(Records shown begins)

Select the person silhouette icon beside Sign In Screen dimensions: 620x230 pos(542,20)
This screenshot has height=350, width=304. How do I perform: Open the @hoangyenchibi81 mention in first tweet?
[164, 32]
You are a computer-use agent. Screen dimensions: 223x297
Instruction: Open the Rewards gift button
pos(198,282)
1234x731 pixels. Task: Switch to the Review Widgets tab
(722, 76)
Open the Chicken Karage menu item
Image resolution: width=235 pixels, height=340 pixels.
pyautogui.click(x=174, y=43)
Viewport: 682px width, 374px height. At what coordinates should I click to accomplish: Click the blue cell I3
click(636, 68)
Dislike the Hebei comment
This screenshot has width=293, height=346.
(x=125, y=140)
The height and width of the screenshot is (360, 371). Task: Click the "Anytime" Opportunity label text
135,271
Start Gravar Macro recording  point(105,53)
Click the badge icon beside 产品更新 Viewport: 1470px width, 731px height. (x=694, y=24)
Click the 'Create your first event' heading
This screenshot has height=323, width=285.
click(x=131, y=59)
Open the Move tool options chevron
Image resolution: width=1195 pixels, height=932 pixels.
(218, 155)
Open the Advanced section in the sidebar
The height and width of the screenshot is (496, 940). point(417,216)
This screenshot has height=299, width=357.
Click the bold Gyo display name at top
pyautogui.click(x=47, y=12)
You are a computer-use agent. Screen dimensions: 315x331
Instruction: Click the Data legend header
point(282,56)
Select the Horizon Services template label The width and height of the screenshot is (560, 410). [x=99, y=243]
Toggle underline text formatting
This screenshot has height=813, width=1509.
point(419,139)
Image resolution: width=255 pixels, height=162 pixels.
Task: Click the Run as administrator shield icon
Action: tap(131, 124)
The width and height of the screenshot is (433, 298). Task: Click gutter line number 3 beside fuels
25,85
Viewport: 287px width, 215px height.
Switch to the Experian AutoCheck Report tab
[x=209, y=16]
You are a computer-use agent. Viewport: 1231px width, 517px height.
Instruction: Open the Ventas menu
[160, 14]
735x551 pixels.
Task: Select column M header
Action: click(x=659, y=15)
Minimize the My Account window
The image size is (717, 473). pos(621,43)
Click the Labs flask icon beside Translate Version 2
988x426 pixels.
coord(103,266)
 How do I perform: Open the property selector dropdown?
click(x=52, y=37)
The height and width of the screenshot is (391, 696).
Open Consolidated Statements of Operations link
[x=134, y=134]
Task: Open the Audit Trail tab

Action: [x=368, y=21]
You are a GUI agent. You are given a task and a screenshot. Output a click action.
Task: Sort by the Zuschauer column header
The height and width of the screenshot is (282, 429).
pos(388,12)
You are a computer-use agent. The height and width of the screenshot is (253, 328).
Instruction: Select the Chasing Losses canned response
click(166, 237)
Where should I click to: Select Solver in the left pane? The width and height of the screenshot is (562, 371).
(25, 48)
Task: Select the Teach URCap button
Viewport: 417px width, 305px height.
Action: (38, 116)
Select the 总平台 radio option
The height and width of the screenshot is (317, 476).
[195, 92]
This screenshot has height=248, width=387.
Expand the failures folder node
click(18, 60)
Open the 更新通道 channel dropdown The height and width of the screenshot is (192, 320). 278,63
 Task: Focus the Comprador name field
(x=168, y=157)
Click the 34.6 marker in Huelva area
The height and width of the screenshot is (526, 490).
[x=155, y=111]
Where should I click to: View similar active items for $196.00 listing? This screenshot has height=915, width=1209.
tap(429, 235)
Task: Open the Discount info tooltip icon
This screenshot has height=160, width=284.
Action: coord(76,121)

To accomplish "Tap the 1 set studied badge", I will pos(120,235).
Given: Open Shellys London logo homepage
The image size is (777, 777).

(Records shown ends)

* The task
Go through the entries above and report each line with the string "agent" in it.

* Exercise result
You are a computer-use agent. Screen dimensions: 223x297
You are a computer-use agent. Screen dimensions: 315x331
You are a computer-use agent. Viewport: 1231px width, 517px height.
You are a GUI agent. You are given a task and a screenshot. Output a click action.
You are a computer-use agent. The height and width of the screenshot is (253, 328).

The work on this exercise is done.